# Newbie here :)



## sampsonpody (Dec 21, 2007)

Hey everyone,

My name is Lauren, and I have a mini gelding named Sampson. He is a yearling (1.5). Right now we are working on the basics, but will eventually be driving. I have not trained a mini to drive myself before, but I have the help and support of many people who have done it. I have been riding for 9 years, but I no longer enjoy it and I am happy with my little boy.

I can't wait to meet you guys!

Lauren and Sampson (a.k.a. Pody)


----------



## buckaroo2010 (Nov 7, 2007)

Weclome to the forum!
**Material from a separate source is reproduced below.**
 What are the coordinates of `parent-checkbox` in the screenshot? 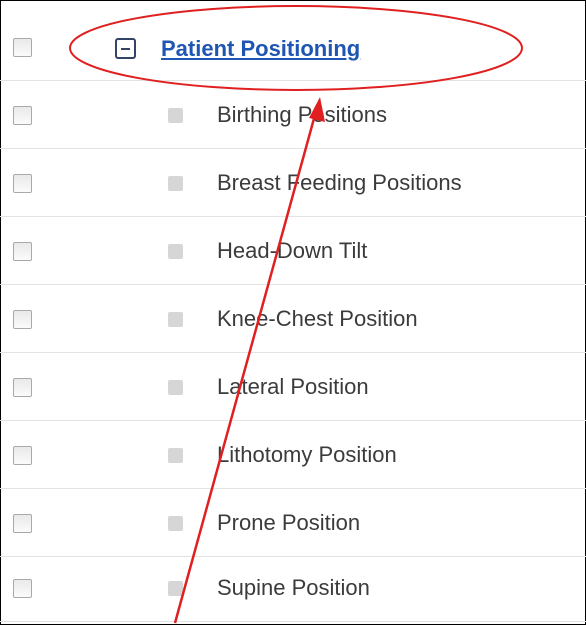 It's located at (22, 48).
Nice to mett you and i hope you enjoy yourself on here


----------



## PoptartShop (Jul 25, 2010)

Welcome to the Horse Forum!


----------



## sampsonpody (Dec 21, 2007)

Thanks guys


----------



## gus_is-my_baby- (Nov 17, 2007)

hi i am a newbie here to and i would just like to say that i have a mini gelding named Gus, he is 6 years old and he is a cutie thank you


----------



## jazzyrider (Sep 16, 2007)

hiya and welcome  feel free to ask anything you need in here. its a great bunch of people with a lot of knowledge


----------



## free_sprtd (Oct 18, 2007)

welcome! Oh ya there is someone else who just joined who drives....maybe they could help you too! (feathers i believe)

have fun chatting!


----------



## I Love Lane (Dec 11, 2007)

HI *waves and smiles at you*

WELCOME TO THE FORUM!!!

Lyne


----------